Mo wasn’t listening. He read Dustfinger’s thoughts as if they were his own. Now, Bluejay! they whispered, and as a fiery snake crawled up the legs of the soldier on his right he drove his elbow into the chest of the man behind him. Fire licked up from the floor, baring teeth of flame and setting light to the clothes of the men guarding them. Screaming, they staggered back, while the fire formed a protective ring around their two prisoners. Two solders raised their crossbows, but the Piper struck down their arms. He knew his master would not forgive him once more if he brought him the Bluejay dead. His face was pale with rage. But Orpheus smiled.
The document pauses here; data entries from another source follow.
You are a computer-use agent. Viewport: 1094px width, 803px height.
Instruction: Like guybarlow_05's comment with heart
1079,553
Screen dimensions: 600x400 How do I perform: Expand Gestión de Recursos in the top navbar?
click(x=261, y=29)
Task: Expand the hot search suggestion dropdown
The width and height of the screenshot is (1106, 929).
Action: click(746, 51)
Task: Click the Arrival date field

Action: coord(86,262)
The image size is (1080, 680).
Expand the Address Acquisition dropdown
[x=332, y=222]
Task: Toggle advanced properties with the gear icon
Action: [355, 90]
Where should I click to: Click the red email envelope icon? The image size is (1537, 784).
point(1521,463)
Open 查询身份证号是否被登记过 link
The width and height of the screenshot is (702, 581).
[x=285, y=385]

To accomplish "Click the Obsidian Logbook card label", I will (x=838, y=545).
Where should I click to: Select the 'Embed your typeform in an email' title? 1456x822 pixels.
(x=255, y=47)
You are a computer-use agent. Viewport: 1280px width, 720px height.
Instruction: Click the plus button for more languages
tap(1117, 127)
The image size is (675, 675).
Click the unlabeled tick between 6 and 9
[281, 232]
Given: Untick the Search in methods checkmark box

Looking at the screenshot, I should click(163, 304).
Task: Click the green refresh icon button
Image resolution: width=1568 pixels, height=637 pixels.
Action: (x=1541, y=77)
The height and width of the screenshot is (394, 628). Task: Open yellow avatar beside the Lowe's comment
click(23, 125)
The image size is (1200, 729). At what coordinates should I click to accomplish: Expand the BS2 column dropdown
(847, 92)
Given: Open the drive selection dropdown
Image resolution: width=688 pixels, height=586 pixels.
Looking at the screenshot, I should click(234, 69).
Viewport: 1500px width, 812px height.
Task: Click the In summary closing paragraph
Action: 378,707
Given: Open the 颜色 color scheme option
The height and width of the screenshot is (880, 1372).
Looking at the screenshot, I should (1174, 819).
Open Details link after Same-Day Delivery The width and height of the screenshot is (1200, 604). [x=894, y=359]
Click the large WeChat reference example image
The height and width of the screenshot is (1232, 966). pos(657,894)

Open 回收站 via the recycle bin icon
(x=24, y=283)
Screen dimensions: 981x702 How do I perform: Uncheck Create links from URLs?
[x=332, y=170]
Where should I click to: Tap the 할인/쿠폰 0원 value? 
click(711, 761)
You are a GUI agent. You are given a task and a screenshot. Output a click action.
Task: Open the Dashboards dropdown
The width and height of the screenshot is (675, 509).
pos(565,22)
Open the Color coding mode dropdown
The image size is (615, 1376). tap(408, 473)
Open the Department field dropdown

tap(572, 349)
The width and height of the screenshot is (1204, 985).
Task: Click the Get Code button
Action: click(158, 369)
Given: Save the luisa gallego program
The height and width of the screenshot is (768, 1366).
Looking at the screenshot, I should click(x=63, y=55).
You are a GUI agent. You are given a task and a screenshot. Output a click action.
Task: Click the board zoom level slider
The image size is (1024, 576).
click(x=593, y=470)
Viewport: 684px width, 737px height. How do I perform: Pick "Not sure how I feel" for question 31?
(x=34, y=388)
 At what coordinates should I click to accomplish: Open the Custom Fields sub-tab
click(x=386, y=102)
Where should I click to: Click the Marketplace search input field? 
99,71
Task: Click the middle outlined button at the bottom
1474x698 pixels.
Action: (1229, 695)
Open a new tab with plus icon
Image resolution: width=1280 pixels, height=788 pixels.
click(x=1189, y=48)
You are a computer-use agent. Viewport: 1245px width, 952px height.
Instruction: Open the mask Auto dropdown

"Very impressive! It really is!" He went up to the fire and inspected the flames intently as if to find out how Dustfinger summoned them up. But then his gaze went to Dustfinger himself.
"No doubt you really could rescue the bookbinder all by yourself," he said gently.
"But unluckily for him, you’ve made an enemy of me. What a mistake. I didn’t come with the Piper. I serve his master now. He’s waiting for night to fall before paying a call on the Bluejay, and he sent me ahead to prepare everything for his arrival.